В силу внутренней логики развивавшихся на наших глазах событий принятие или непринятие той или иной тактики партией могло повлиять на отдельные фазы исторического процесса, но не на окончательный исход его. Первая великая победа, одержанная освободительным движением над царским абсолютизмом, была одержана в кредит. Она была вовсе не результатом достаточной силы революционных общественных элементов, а лишь результатом полной неподготовленности правительства к вновь создавшемуся положению. Ужасный исход русско-японской войны, вместе с революционными ударами внутри, перевернул в стране все отношения. Правительство было поколеблено морально. Немудрено, что в него утратили веру все. Его прежнее видимое могущество не выдержало испытания — и само перестало верить в него.

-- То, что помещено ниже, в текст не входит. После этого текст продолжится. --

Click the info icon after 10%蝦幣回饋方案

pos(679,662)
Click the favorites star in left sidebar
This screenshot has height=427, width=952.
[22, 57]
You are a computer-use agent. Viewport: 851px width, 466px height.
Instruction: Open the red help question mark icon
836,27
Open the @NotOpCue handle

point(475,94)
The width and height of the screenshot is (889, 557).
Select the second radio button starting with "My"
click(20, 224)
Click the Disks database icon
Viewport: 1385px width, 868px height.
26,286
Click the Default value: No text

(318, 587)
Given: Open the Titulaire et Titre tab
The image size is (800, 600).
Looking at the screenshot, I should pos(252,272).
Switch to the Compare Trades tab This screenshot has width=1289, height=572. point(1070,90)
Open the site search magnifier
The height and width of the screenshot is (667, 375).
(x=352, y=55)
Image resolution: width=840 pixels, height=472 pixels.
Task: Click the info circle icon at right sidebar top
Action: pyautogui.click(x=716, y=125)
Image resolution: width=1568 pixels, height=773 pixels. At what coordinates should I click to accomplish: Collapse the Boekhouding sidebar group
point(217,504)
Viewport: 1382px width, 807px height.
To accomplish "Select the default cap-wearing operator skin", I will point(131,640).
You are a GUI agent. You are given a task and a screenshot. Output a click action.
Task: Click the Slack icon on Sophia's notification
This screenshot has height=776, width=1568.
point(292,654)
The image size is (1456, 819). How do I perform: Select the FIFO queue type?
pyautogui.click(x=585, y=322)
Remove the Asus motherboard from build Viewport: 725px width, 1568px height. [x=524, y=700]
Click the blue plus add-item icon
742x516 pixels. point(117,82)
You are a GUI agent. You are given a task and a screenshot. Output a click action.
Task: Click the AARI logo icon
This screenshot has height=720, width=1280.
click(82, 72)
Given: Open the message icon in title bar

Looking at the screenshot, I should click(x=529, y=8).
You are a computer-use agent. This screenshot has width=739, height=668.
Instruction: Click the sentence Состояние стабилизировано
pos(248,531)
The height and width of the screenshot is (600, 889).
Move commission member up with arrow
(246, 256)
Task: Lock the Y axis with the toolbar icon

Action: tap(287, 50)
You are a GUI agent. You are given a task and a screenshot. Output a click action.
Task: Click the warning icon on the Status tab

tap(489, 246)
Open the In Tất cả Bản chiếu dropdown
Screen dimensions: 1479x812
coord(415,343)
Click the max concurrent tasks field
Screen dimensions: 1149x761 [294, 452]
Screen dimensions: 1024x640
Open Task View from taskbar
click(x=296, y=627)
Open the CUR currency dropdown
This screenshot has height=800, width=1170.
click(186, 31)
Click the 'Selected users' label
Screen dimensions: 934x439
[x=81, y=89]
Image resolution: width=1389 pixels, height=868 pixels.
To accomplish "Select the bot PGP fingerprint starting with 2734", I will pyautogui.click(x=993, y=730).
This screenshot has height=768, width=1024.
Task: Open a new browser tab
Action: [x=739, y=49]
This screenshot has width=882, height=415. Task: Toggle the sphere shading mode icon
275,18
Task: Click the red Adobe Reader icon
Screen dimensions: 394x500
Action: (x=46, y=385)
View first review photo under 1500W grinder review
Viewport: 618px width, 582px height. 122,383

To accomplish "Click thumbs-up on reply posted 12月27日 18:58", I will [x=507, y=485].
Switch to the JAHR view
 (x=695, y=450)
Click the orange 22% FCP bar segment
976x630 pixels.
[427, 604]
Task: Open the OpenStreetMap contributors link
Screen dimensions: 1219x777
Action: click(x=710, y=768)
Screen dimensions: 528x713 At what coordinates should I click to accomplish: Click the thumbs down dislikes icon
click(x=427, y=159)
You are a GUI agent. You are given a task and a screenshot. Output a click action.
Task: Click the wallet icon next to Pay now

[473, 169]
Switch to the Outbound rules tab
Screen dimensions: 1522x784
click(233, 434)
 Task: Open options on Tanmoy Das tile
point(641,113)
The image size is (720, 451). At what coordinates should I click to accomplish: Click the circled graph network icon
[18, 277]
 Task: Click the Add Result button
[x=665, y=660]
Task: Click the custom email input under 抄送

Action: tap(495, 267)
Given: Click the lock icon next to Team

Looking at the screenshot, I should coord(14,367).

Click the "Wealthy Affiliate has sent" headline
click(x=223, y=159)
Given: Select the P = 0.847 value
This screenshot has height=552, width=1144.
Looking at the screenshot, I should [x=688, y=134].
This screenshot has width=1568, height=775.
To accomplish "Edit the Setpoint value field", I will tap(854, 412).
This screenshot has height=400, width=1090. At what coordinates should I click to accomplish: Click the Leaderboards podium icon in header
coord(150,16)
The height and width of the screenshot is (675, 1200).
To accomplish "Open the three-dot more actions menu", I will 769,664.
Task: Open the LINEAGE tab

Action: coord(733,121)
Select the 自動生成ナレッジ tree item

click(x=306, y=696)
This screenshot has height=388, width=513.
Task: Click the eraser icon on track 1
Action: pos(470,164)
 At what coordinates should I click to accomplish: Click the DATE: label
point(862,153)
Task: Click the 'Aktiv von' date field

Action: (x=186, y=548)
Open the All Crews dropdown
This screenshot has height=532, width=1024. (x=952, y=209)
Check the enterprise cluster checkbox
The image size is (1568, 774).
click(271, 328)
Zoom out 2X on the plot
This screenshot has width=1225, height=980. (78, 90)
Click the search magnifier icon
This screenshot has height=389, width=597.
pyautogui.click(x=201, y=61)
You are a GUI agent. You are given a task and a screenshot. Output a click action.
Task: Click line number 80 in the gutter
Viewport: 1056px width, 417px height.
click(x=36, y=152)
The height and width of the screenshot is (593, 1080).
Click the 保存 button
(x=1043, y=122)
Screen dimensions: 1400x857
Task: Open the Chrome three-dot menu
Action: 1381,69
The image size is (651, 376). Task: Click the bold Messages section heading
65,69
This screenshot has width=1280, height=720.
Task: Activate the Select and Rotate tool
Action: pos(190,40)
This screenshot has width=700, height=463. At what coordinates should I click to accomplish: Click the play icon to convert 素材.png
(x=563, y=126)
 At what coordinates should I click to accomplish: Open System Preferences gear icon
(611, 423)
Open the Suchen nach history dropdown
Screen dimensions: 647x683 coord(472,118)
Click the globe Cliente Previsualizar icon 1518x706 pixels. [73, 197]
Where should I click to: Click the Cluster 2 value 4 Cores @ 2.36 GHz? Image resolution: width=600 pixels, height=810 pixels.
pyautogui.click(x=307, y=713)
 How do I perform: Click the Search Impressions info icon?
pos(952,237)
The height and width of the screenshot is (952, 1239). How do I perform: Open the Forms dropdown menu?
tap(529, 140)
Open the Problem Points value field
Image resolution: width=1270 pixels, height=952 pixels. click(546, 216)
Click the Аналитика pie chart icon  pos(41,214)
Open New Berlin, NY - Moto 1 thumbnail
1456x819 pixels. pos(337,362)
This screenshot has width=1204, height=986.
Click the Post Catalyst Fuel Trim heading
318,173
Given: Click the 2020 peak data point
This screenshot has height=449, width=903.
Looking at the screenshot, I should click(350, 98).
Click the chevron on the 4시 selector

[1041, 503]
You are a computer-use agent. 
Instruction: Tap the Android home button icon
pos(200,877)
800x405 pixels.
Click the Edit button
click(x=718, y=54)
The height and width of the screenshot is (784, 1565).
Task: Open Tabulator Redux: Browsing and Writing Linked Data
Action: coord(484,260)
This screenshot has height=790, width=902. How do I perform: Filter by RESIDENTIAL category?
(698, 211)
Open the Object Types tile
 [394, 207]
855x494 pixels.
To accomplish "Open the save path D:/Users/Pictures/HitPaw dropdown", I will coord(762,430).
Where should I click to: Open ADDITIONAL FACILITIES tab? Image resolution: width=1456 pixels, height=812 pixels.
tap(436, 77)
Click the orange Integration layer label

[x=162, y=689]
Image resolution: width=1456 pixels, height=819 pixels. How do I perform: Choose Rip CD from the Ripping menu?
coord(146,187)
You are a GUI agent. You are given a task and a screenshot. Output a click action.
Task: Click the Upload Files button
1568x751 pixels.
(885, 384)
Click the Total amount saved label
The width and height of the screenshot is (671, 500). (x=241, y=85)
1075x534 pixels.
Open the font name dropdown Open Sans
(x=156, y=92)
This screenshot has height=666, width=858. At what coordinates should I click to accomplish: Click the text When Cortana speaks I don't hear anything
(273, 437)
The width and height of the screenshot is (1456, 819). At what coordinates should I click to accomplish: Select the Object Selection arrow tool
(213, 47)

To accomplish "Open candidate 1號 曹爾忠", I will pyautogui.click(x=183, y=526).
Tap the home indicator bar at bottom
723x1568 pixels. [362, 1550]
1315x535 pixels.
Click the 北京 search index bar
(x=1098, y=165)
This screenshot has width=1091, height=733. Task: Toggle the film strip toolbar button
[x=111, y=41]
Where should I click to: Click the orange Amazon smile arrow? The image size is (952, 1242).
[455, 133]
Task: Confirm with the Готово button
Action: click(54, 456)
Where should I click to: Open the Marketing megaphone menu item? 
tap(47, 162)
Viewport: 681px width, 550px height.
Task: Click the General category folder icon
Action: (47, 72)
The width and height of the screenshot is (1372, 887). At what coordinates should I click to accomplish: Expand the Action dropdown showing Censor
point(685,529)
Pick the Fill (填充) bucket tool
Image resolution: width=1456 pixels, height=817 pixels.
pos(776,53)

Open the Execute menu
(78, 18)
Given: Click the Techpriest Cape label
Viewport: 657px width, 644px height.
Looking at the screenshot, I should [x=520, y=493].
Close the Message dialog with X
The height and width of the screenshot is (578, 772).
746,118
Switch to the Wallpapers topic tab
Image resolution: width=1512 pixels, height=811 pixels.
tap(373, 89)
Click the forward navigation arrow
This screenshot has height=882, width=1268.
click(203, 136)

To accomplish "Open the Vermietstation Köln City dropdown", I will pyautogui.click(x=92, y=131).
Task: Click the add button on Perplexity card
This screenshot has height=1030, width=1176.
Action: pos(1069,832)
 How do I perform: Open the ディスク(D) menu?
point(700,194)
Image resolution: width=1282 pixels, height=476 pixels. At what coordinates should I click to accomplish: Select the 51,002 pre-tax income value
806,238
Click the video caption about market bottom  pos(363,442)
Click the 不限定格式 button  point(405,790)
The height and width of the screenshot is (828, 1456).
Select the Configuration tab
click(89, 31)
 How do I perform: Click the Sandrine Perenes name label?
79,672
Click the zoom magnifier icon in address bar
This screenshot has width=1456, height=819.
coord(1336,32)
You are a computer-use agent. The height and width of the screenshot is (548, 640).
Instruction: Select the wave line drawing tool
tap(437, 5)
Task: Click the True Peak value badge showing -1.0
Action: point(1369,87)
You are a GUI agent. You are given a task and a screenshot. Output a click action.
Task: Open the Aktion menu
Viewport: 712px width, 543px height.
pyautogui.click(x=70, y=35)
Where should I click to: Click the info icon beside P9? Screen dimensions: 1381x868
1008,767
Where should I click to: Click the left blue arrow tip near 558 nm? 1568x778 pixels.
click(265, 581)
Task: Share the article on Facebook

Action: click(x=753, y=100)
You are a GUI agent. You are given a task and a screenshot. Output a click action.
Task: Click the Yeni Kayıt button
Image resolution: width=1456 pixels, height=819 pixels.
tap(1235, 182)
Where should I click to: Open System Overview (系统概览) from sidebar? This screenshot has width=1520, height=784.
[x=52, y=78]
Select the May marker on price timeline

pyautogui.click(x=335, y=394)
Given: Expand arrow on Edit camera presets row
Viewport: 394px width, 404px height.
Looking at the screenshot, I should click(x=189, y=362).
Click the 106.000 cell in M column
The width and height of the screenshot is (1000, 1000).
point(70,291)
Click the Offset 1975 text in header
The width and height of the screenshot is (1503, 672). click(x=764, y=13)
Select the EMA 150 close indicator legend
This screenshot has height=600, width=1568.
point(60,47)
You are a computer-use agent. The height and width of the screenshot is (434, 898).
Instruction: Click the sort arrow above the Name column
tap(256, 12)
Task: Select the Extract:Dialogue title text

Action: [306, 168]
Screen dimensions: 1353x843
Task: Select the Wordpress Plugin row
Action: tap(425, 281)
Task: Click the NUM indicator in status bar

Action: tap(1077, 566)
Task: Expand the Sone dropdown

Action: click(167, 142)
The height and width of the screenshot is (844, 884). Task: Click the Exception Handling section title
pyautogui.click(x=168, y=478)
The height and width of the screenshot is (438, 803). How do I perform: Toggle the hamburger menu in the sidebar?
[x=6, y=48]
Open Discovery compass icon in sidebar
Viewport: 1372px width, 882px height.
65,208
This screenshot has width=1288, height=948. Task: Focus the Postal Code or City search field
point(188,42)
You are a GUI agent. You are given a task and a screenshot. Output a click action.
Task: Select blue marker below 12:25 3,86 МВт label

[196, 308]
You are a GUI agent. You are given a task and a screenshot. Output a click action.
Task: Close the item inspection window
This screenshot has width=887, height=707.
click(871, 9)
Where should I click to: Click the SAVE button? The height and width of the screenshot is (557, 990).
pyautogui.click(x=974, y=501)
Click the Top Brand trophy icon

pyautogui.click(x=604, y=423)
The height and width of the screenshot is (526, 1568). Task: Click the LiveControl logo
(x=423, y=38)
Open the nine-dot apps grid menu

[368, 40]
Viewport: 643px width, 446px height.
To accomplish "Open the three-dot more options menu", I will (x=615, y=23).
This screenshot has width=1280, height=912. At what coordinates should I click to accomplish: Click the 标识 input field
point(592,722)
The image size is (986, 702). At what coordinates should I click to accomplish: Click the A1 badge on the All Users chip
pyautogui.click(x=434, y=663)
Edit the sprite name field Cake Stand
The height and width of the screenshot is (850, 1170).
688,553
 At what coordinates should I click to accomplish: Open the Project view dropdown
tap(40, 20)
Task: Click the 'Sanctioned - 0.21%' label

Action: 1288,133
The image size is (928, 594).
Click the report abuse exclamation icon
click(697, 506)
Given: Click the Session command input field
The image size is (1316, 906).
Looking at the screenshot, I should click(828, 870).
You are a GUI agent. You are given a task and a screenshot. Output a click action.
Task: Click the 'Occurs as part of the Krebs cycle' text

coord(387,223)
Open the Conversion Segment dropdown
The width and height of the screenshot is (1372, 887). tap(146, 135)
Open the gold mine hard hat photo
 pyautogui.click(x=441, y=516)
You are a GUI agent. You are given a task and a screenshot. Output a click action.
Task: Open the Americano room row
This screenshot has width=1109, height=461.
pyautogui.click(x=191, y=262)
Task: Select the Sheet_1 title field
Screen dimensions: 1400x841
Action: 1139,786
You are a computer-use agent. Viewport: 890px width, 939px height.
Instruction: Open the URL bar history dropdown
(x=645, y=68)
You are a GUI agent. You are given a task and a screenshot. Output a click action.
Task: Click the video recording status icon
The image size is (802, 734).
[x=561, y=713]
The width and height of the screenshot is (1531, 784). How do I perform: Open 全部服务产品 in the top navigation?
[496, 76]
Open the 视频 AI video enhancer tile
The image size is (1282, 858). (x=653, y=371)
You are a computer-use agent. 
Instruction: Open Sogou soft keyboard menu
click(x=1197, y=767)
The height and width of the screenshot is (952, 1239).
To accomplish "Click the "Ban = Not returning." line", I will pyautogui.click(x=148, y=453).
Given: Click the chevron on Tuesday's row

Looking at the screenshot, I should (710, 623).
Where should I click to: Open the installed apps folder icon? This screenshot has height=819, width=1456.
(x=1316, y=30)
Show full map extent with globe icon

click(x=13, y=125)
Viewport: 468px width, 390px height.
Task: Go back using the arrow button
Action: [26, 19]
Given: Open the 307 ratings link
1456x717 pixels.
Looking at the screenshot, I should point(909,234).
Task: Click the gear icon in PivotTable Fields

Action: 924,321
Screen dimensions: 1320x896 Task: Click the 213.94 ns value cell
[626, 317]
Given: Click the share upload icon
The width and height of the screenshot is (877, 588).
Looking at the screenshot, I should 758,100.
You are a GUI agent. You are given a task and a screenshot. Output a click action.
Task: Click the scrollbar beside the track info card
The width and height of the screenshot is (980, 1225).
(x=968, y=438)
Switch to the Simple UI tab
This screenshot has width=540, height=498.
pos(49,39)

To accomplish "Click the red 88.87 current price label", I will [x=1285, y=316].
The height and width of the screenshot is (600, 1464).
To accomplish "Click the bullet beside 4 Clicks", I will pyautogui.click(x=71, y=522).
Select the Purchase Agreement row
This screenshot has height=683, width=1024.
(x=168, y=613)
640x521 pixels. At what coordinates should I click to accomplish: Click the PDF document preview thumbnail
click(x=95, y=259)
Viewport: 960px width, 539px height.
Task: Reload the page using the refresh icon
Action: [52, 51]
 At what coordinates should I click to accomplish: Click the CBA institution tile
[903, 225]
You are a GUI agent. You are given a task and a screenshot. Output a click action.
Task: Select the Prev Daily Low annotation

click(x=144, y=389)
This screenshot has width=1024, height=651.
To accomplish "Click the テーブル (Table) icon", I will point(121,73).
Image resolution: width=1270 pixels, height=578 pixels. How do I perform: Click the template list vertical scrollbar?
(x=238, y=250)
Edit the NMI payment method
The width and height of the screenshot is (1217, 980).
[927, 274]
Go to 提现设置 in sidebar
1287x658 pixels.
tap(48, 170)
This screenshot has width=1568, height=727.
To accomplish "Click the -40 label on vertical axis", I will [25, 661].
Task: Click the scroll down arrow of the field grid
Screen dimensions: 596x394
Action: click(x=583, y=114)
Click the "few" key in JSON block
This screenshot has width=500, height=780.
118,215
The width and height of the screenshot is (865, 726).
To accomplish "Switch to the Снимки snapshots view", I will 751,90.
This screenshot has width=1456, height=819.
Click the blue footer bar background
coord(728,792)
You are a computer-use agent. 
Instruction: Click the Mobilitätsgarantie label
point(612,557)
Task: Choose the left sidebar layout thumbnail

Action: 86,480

Если взглянуть на период свобод трезвыми глазами, — говорил я, — без иллюзий, то мы увидим, что самым опасным в нем было несоответствие видимого с реальным. По-видимому, революционные силы были господами положения, находились даже люди, говорившие о правительстве Витте и правительстве Хрусталева; и это в то время, когда правительство располагало всей своей колоссальной вооруженной силой, — а Совет Рабочих Депутатов — несколькими сотнями револьверов да самодельным холодным оружием, в виде пик и палок со свинцовыми наконечниками, наскоро сработанными в мастерских Шлиссельбургского тракта.
По-видимому, крестьянство целыми селами входило в Крестьянский Союз: реально, все эти приговоры о присоединении к союзу были только стихийным сочувственным откликом проснувшейся мужицкой души на первые услышанные лозунги, еще неясные во всём их значении, но уже затрагивающие самые наболевшие струны крестьянского сердца. По-видимому, войска готовы были перейти на сторону революции; реально они были охвачены процессом деморализации и брожения, в целом продолжая оставаться под гнетущей властью дисциплины, заставляющей покорно стрелять по команде в восставших. По-видимому, решался вопрос о том, кто победит завтра в уже почти совсем надвинувшемся бое; реально было лишь превращение России в колоссальный революционный университет и ряд отчаянных попыток самозащиты от первых робких правительственных репрессий.